Coors Light: THE COLD STUDIO
August 1st - August 2nd, 2019
Thursday, Friday, 12pm–10pm
326/332 Canal Street, New York City
It’s time to step out of the heat and into The Art of Cold. In these unique installations, some of the world’s most innovative artists in, partnership with Coors Light, have created a refreshing and thought-provoking oasis that salutes the brand’s obsession with cold.
Whether it’s Kiri Leigh Jones’ “invisible” painting that is brought to life through cold- activated technology, Shintaro Okamoto’s frozen tribute to time and memory, or Néle Azevedo’s existential monuments of ice, each of these pieces presents a different perspective on the nature of cold and what it means to live in the moment.
Welcome to The Cold Studio.
Denver-based muralist and street artist Kirileigh Jones believes that anything can be a canvas. Her vibrant, large-scale works are notable for their sense of color and intricate detail.
For this piece, Kirileigh worked with a cold-activated “reveal ink” (the same one that turns the mountain blue on the Coors Light can) that was developed by Lyle Small, founder of Chromatic, Inc. She created an invisible work of art that only reveals itself when the unique aluminum canvas on which it’s painted is chilled to 39 degrees or below. “I want everyone to be standing in front of it and feel that exhale of coldness as it rushes over them,” Kirileigh says, emphasizing her wish to bring viewers a moment to pause and be mindful of the world around them.

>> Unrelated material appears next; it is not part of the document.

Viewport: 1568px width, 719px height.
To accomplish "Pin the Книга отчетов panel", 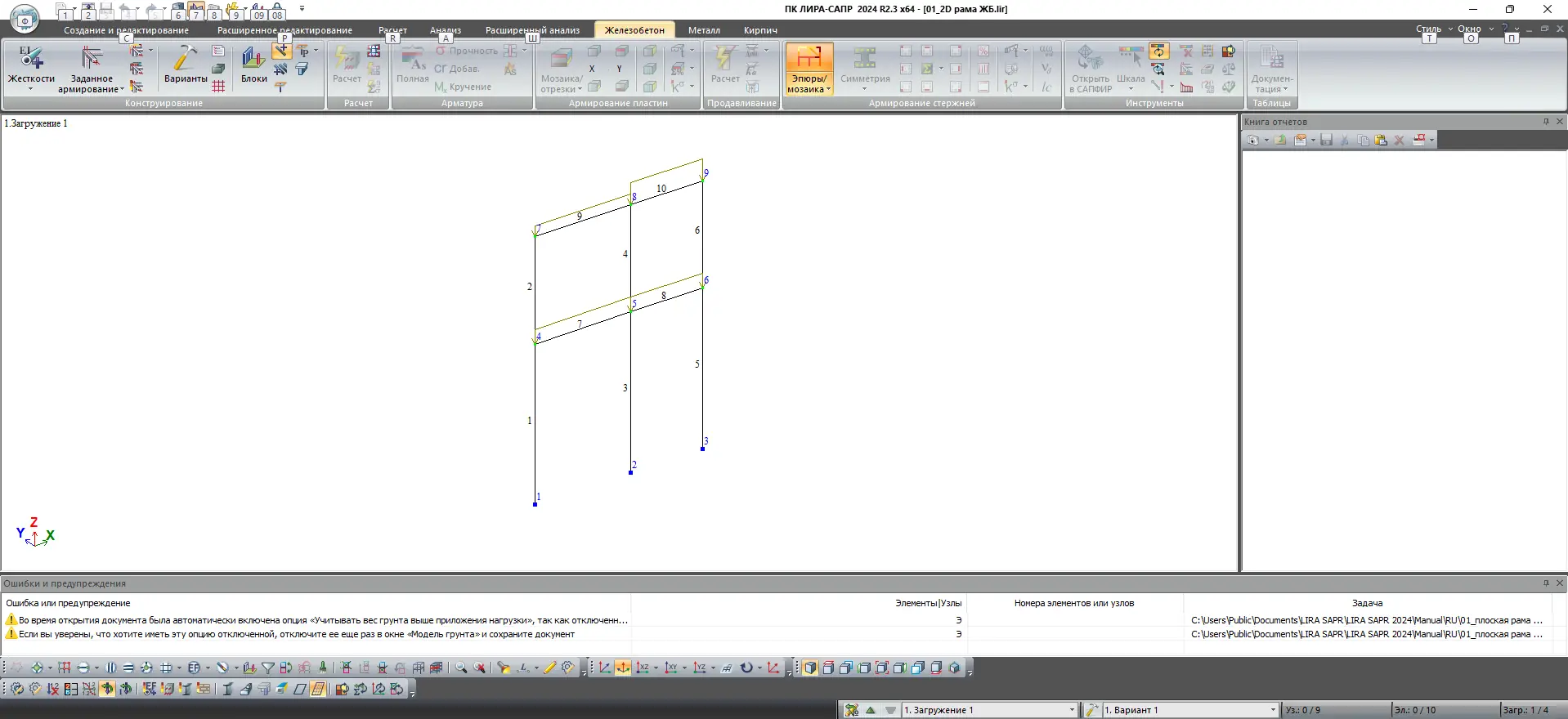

Shintaro Okamoto has been a student of cold for his entire life. Born in Japan and raised in Alaska, Okamoto trained as an ice sculptor under his father, Takeo Okamoto, and spent his teenage years competing in ice sculpting contests around the world. After receiving degrees in fine arts and painting, Okamoto opened an ice studio with his father in Queens, New York, where they began to create extraordinary frozen works of art.
“[Ice is] constantly changing and evolving,” Okamoto says. “It’s the embodiment of time passing. Freezing an item inside the ice does the exact opposite - it stops time.” This juxtaposition is what inspires this work, in which Okamoto suspended his favorite symbols of summer inside large blocks of ice in order to depict the season frozen in time.
Sculptor, scholar, and conceptual artist Néle Azevedo creates monuments for the people. Her best-known work, entitled the “Melting Men,” is an art installation that celebrates and memorializes the everyday individual.
In this piece, Azevedo recreated her “Melting Men” installation in her native Sáo Paulo, where she suspended small ice figures that looked as though they had been paused while leaping or dancing in mid-air. As the figures melted, the water fell into resonant bowls, creating a symphony of dripping sounds intended to remind us of how fleeting life is. As a result the work is part sculpture art and part performance, once showcased the art melts away never to be fully experienced again.